This monument is scheduled under the Ancient Monuments and Archaeological Areas Act 1979 as amended as it appears to the Secretary of State to be of national importance. This entry is a copy, the original is held by the Department for Culture, Media and Sport.

Name: Bob Gin Pitt mine drainage system 520m south east of Wallington Hall

List entry Number: 1020739

Location

The monument may lie within the boundary of more than one authority.

County:

District: Northumberland

District Type: Unitary Authority

Parish: Wallington Demesne

National Park: Not applicable to this List entry.

Grade: Not applicable to this List entry.

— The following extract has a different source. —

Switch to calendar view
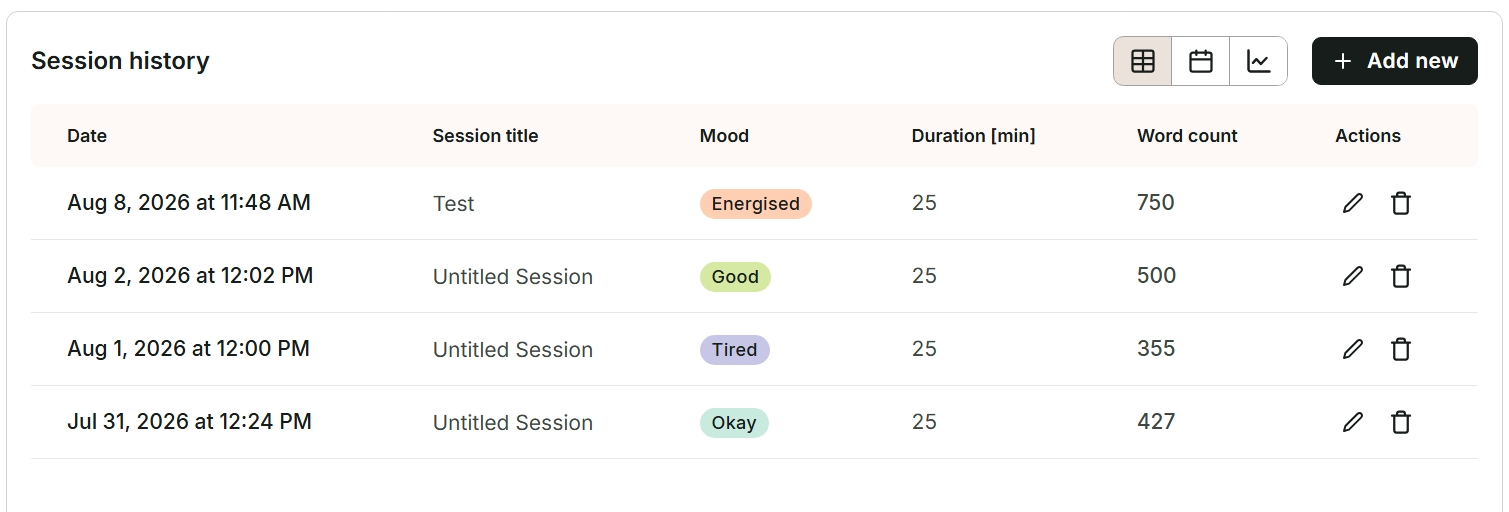This screenshot has width=1509, height=512. (1201, 61)
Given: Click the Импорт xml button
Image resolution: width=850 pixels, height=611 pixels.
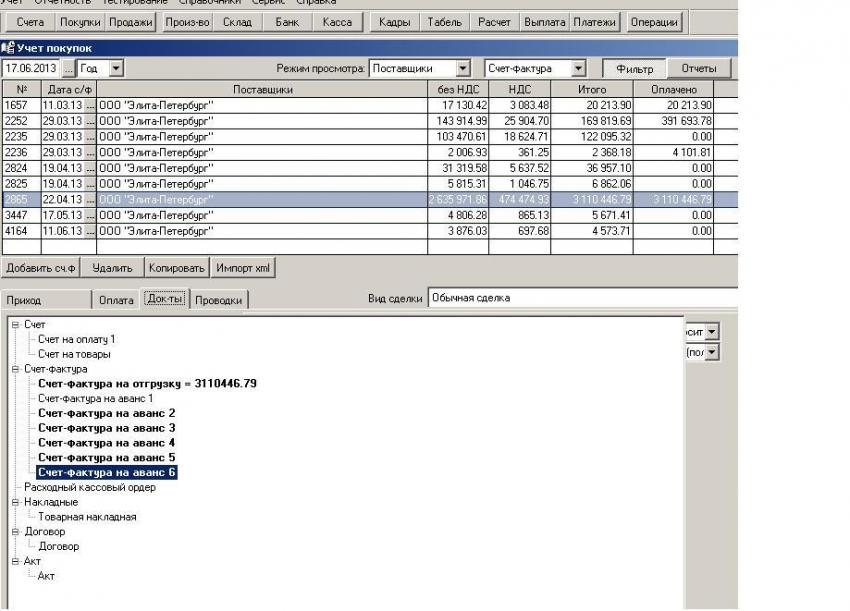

Date first scheduled: 05-Jul-2002

Date of most recent amendment: Not applicable to this List entry.

Legacy System Information

The contents of this record have been generated from a legacy data system.

Legacy System: RSM

UID: 34237

Asset Groupings

This list entry does not comprise part of an Asset Grouping. Asset Groupings are not part of the official record but are added later for information.

List entry Description

Summary of Monument

Legacy Record - This information may be included in the List Entry Details.

Reasons for Designation

Coal has been mined in England since Roman times, and between 8,000 and 10,000 coal industry sites of all dates up to the collieries of post-war nationalisation are estimated to survive in England. Three hundred and four coal industry sites, representing approximately 3% of the estimated national archaeological resource for the industry have been identified as being of national importance. This selection, compiled and assessed through a comprehensive survey of the coal industry, is designed to represent the industry's chronological depth, technological breadth and regional diversity. Coalmills are water-powered pumping installations, generally consisting of a series of waterwheels set in a vertical sequence which were employed to drain single mines or areas of mine workings. They were developed towards the end of the 16th century in response to the increased need for mechanical mine drainage arising from the development of large-scale coal mining. They were established primarily in the north eastern coalfields during the 17th and early 18th centuries, although further examples are thought to have existed elsewhere. Coalmills survive almost exclusively as earthworks. They represent sophisticated examples of hydraulic engineering during this period and all surviving coalmill sites are considered worthy of protection.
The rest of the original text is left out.